Em vez de simplesmente baixarmos a guarda e nos permitirmos sentir mais e entender menos, deixamos o medo falar mais alto e ele, aliado às feridas antigas, fabrica profecias autorrealizáveis: temíamos tanto que desse errado que acabamos sabotando a relação só para ter o gosto amargo de estarmos certos. Nossa sina é mesmo ser a vítima infeliz no amor. A dor voltou a nos fazer companhia. E essa companhia é acolhedora pois é familiar. Tem linguagem. Tem quem reconheça.
E mais: às vezes, estar bem parece ser trair um pacto invisível de sofrimento compartilhado —com a mãe que foi abandonada, a avó que criou os filhos sozinha, o grupo de amigas unidas pela desilusão. Como ser feliz no amor sem abandoná-las?
Amar quando tudo parece certo exige mais coragem do que amar no drama. Porque o drama nos dá um papel. A paz exige inteireza. Sem fuga. Sem performance. Apenas presença e isso, às vezes, é insuportável. Isso por que na pura presença há também o convite para a falta de controle. Amar é confiar parte de nós ao outro. Entregar. Render-se à incerteza. E isso é difícil para quem aprendeu a sobreviver controlando emoções e vínculos. Por isso, o medo não é, na maioria das vezes, do outro —é de nós mesmos. Do que faremos com o que nos é oferecido. Do que deixaremos entrar. De quem nos tornamos quando não estamos ocupados fugindo, ou implorando, ou tentando consertar o que nunca foi nosso.
Freud escreve: “Não é absolutamente incomum para o ego tolerar um desejo tão inofensivo na medida em que ele só existe na fantasia e cuja realização parece distante; pelo contrário, porém, o ego se defenderá ardentemente contra esse desejo tão logo este se aproxime da realização e ameace tornar-se uma realidade”. Sabotar a relação é, muitas vezes, uma tentativa de recuperar o controle sobre nossa vulnerabilidade.
E percebo também, no medo de estar tudo indo bem, uma versão cotidiana do medo da morte. Afinal, “o que vem depois?”. Um analisante me contou que ele e a namorada querem chegar juntos ao auge: do amor, da carreira, da disciplina… Perguntei: e depois do auge? É só decadência?

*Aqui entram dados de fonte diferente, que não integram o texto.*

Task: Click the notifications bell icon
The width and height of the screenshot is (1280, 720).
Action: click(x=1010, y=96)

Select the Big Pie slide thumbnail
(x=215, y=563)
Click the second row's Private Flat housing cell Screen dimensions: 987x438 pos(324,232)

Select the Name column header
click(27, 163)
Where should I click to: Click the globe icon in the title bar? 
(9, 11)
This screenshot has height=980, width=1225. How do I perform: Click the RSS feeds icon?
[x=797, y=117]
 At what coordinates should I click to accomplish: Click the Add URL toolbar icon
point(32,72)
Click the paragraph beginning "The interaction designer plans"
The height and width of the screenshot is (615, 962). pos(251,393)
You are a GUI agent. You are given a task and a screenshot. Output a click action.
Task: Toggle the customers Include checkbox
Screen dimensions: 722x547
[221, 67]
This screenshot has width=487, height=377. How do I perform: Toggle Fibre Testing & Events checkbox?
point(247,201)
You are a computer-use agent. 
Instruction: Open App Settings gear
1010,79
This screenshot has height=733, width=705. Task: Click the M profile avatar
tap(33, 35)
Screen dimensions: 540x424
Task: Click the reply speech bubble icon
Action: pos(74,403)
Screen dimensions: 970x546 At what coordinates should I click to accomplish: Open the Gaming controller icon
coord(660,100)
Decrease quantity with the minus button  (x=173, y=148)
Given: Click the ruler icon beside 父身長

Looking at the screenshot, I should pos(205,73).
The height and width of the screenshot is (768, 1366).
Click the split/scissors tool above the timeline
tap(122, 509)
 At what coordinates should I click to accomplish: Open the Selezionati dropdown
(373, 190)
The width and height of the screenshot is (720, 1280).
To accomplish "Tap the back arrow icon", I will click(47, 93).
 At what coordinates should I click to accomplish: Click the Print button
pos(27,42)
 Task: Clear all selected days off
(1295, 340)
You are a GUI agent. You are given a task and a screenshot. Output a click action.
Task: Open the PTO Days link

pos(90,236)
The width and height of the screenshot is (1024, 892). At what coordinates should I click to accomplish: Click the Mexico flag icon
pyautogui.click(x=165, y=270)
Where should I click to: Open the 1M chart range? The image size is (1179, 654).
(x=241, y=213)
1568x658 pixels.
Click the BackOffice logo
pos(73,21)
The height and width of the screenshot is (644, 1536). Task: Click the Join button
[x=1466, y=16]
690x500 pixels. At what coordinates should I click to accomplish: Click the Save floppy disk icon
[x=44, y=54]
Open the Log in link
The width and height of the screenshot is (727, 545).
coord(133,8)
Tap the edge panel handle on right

Escolher ficar também é escolher perder. O amor que dá certo é o que, em algum momento, também vai doer, falhar, se reencontrar. Lembro de “Sobre a transitoriedade”, outro texto de Freud. Nele, um artista lamenta que as flores morrerão em breve, como se o fim retirasse o sentido do durante. Freud propõe o oposto: é justamente por serem passageiras que as coisas ganham beleza, intensidade e valor. O luto antecipado nos impede de fruir a beleza enquanto ela existe. Negar o fato de que um dia teremos que lidar com o luto faz com que corramos o risco o medo das mortes emocionais se façam mais presentes que o amor em si. E se pudermos acolher o luto e a morte como parte do amor e não como fim dele?
Já não acreditamos no felizes para sempre. Mas será que, por isso, nos privaremos do felizes agora? Há um mês. Há dois anos e doze dias. Haverá luto dentro do amor. Mas isso não o torna menos bonito.
Não é o fim que tira o valor do presente —é a recusa de habitá-lo. A pressa de prever a perda nos impede de mergulhar na presença. O mais arriscado não é se lançar: é se negar. Repetir a solidão só porque ela já nos é íntima. E chamar de segurança o mesmo abandono de sempre. Habitar o amor exige responsabilidade: pela desconstrução de velhas fantasias e pela sustentação do novo que nasce. Que possamos sentir mais e entender menos. E que ousemos ser felizes.